Pixel coordinate grounding data:
╭──

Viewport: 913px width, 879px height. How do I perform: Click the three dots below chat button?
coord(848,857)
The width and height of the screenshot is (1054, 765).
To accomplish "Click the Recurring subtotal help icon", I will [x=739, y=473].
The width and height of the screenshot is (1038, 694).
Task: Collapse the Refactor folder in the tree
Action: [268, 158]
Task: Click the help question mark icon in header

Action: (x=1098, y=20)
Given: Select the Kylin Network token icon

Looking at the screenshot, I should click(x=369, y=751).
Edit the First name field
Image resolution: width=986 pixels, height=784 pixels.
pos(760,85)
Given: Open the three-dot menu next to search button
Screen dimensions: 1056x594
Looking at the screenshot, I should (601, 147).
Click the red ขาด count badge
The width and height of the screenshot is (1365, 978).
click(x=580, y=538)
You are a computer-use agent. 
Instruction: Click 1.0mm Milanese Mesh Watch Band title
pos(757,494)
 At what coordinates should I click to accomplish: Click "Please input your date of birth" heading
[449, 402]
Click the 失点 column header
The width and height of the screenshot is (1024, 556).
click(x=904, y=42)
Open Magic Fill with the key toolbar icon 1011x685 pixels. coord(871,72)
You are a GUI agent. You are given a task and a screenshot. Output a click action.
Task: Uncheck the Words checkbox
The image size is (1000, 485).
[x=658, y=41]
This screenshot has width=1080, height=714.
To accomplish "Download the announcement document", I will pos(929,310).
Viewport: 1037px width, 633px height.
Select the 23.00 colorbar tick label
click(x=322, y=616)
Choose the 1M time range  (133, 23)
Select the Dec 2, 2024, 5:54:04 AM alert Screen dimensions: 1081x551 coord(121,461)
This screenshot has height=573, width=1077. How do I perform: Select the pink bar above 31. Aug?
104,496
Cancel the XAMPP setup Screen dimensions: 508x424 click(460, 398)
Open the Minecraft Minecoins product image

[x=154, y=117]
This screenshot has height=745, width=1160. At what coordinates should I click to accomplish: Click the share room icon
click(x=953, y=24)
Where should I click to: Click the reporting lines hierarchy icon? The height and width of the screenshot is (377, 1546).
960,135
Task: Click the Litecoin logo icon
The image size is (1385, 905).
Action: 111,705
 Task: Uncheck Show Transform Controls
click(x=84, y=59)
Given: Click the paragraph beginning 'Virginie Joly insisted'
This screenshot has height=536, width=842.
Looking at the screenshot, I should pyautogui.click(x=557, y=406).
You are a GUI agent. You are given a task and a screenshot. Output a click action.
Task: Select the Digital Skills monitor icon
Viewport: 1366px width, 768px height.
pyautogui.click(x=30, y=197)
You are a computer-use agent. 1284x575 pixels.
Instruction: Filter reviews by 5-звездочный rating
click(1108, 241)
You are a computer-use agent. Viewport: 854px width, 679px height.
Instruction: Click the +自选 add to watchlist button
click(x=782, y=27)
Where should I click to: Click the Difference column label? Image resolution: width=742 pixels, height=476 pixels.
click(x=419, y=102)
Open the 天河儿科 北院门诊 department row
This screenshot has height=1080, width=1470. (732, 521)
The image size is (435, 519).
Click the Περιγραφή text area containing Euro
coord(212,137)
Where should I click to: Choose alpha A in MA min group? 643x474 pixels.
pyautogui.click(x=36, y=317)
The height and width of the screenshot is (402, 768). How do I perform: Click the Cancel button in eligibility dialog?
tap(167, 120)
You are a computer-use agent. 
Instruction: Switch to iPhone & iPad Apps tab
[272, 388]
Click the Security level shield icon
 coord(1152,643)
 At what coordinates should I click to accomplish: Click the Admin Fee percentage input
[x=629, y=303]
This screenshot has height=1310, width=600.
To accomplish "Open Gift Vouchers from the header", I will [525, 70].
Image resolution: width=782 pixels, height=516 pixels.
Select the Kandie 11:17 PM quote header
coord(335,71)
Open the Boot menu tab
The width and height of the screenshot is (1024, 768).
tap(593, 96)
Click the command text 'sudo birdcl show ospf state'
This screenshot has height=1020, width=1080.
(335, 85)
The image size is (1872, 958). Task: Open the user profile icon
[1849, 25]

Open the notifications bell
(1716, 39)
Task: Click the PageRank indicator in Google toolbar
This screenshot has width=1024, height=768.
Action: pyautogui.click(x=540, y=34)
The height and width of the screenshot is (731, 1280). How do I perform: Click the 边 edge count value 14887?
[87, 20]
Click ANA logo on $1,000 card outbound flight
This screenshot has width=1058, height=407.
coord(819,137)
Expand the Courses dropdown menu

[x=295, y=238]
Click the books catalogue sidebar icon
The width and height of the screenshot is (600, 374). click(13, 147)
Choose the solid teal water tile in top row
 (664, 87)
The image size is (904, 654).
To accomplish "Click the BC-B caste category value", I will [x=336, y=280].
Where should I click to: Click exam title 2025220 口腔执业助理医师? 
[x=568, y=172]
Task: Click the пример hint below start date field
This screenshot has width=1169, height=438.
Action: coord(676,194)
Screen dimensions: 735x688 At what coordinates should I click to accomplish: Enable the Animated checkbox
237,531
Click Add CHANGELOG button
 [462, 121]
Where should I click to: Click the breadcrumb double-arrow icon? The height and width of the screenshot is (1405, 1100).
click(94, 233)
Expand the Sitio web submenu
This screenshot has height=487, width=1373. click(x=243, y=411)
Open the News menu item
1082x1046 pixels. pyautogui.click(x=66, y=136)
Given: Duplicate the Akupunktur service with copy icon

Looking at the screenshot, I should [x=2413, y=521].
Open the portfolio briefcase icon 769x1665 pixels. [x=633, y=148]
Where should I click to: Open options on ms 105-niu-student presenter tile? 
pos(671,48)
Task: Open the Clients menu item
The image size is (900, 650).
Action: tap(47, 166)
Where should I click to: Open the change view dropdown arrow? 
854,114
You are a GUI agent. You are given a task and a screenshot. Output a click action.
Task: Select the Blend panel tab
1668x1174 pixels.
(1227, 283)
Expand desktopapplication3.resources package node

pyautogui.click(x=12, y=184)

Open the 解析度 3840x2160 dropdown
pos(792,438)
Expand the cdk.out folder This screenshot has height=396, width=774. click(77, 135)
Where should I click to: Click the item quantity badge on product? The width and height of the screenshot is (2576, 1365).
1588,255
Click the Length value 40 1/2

╰──

Exercise details
Repeat each entry word for word.

Written solution
Viewport: 913px width, 879px height. How do I perform: Click the three dots below chat button?
coord(848,857)
The width and height of the screenshot is (1054, 765).
To accomplish "Click the Recurring subtotal help icon", I will [x=739, y=473].
The width and height of the screenshot is (1038, 694).
Task: Collapse the Refactor folder in the tree
Action: [268, 158]
Task: Click the help question mark icon in header

Action: (x=1098, y=20)
Given: Select the Kylin Network token icon

Looking at the screenshot, I should click(x=369, y=751).
Edit the First name field
Image resolution: width=986 pixels, height=784 pixels.
pos(760,85)
Given: Open the three-dot menu next to search button
Screen dimensions: 1056x594
Looking at the screenshot, I should (601, 147).
Click the red ขาด count badge
The width and height of the screenshot is (1365, 978).
click(x=580, y=538)
You are a computer-use agent. 
Instruction: Click 1.0mm Milanese Mesh Watch Band title
pos(757,494)
 At what coordinates should I click to accomplish: Click "Please input your date of birth" heading
[449, 402]
Click the 失点 column header
The width and height of the screenshot is (1024, 556).
click(x=904, y=42)
Open Magic Fill with the key toolbar icon 1011x685 pixels. coord(871,72)
You are a GUI agent. You are given a task and a screenshot. Output a click action.
Task: Uncheck the Words checkbox
The image size is (1000, 485).
[x=658, y=41]
This screenshot has width=1080, height=714.
To accomplish "Download the announcement document", I will pos(929,310).
Viewport: 1037px width, 633px height.
Select the 23.00 colorbar tick label
click(x=322, y=616)
Choose the 1M time range  (133, 23)
Select the Dec 2, 2024, 5:54:04 AM alert Screen dimensions: 1081x551 coord(121,461)
This screenshot has height=573, width=1077. How do I perform: Select the pink bar above 31. Aug?
104,496
Cancel the XAMPP setup Screen dimensions: 508x424 click(460, 398)
Open the Minecraft Minecoins product image

[x=154, y=117]
This screenshot has height=745, width=1160. At what coordinates should I click to accomplish: Click the share room icon
click(x=953, y=24)
Where should I click to: Click the reporting lines hierarchy icon? The height and width of the screenshot is (377, 1546).
960,135
Task: Click the Litecoin logo icon
The image size is (1385, 905).
Action: 111,705
 Task: Uncheck Show Transform Controls
click(x=84, y=59)
Given: Click the paragraph beginning 'Virginie Joly insisted'
This screenshot has height=536, width=842.
Looking at the screenshot, I should pyautogui.click(x=557, y=406).
You are a GUI agent. You are given a task and a screenshot. Output a click action.
Task: Select the Digital Skills monitor icon
Viewport: 1366px width, 768px height.
pyautogui.click(x=30, y=197)
You are a computer-use agent. 1284x575 pixels.
Instruction: Filter reviews by 5-звездочный rating
click(1108, 241)
You are a computer-use agent. Viewport: 854px width, 679px height.
Instruction: Click the +自选 add to watchlist button
click(x=782, y=27)
Where should I click to: Click the Difference column label? Image resolution: width=742 pixels, height=476 pixels.
click(x=419, y=102)
Open the 天河儿科 北院门诊 department row
This screenshot has height=1080, width=1470. (732, 521)
The image size is (435, 519).
Click the Περιγραφή text area containing Euro
coord(212,137)
Where should I click to: Choose alpha A in MA min group? 643x474 pixels.
pyautogui.click(x=36, y=317)
The height and width of the screenshot is (402, 768). How do I perform: Click the Cancel button in eligibility dialog?
tap(167, 120)
You are a computer-use agent. 
Instruction: Switch to iPhone & iPad Apps tab
[272, 388]
Click the Security level shield icon
 coord(1152,643)
 At what coordinates should I click to accomplish: Click the Admin Fee percentage input
[x=629, y=303]
This screenshot has height=1310, width=600.
To accomplish "Open Gift Vouchers from the header", I will [525, 70].
Image resolution: width=782 pixels, height=516 pixels.
Select the Kandie 11:17 PM quote header
coord(335,71)
Open the Boot menu tab
The width and height of the screenshot is (1024, 768).
tap(593, 96)
Click the command text 'sudo birdcl show ospf state'
This screenshot has height=1020, width=1080.
(335, 85)
The image size is (1872, 958). Task: Open the user profile icon
[1849, 25]

Open the notifications bell
(1716, 39)
Task: Click the PageRank indicator in Google toolbar
This screenshot has width=1024, height=768.
Action: pyautogui.click(x=540, y=34)
The height and width of the screenshot is (731, 1280). How do I perform: Click the 边 edge count value 14887?
[87, 20]
Click ANA logo on $1,000 card outbound flight
This screenshot has width=1058, height=407.
coord(819,137)
Expand the Courses dropdown menu

[x=295, y=238]
Click the books catalogue sidebar icon
The width and height of the screenshot is (600, 374). click(13, 147)
Choose the solid teal water tile in top row
 (664, 87)
The image size is (904, 654).
To accomplish "Click the BC-B caste category value", I will [x=336, y=280].
Where should I click to: Click exam title 2025220 口腔执业助理医师? 
[x=568, y=172]
Task: Click the пример hint below start date field
This screenshot has width=1169, height=438.
Action: coord(676,194)
Screen dimensions: 735x688 At what coordinates should I click to accomplish: Enable the Animated checkbox
237,531
Click Add CHANGELOG button
 [462, 121]
Where should I click to: Click the breadcrumb double-arrow icon? The height and width of the screenshot is (1405, 1100).
click(94, 233)
Expand the Sitio web submenu
This screenshot has height=487, width=1373. click(x=243, y=411)
Open the News menu item
1082x1046 pixels. pyautogui.click(x=66, y=136)
Given: Duplicate the Akupunktur service with copy icon

Looking at the screenshot, I should [x=2413, y=521].
Open the portfolio briefcase icon 769x1665 pixels. [x=633, y=148]
Where should I click to: Open options on ms 105-niu-student presenter tile? 
pos(671,48)
Task: Open the Clients menu item
The image size is (900, 650).
Action: tap(47, 166)
Where should I click to: Open the change view dropdown arrow? 
854,114
You are a GUI agent. You are given a task and a screenshot. Output a click action.
Task: Select the Blend panel tab
1668x1174 pixels.
(1227, 283)
Expand desktopapplication3.resources package node

pyautogui.click(x=12, y=184)

Open the 解析度 3840x2160 dropdown
pos(792,438)
Expand the cdk.out folder This screenshot has height=396, width=774. click(77, 135)
Where should I click to: Click the item quantity badge on product? The width and height of the screenshot is (2576, 1365).
1588,255
Click the Length value 40 1/2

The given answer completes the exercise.